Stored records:
--------------------------------
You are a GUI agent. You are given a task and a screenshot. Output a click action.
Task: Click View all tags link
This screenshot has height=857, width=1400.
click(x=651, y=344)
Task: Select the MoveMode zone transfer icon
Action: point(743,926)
--------------------------------
▸ **Exercise prompt**: The data above should be returned in full, exactly as written.

▸ **Written response**:
You are a GUI agent. You are given a task and a screenshot. Output a click action.
Task: Click View all tags link
This screenshot has height=857, width=1400.
click(x=651, y=344)
Task: Select the MoveMode zone transfer icon
Action: point(743,926)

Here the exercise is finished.